▶ **Try it**:
After locating the line containing "The height and", transcribe that line and all following lines exactly, stopping only at the end of the records.

== Data listing

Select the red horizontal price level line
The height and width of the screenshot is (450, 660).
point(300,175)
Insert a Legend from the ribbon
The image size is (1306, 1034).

====

▶ **Written answer**:
The height and width of the screenshot is (450, 660).
point(300,175)
Insert a Legend from the ribbon
The image size is (1306, 1034).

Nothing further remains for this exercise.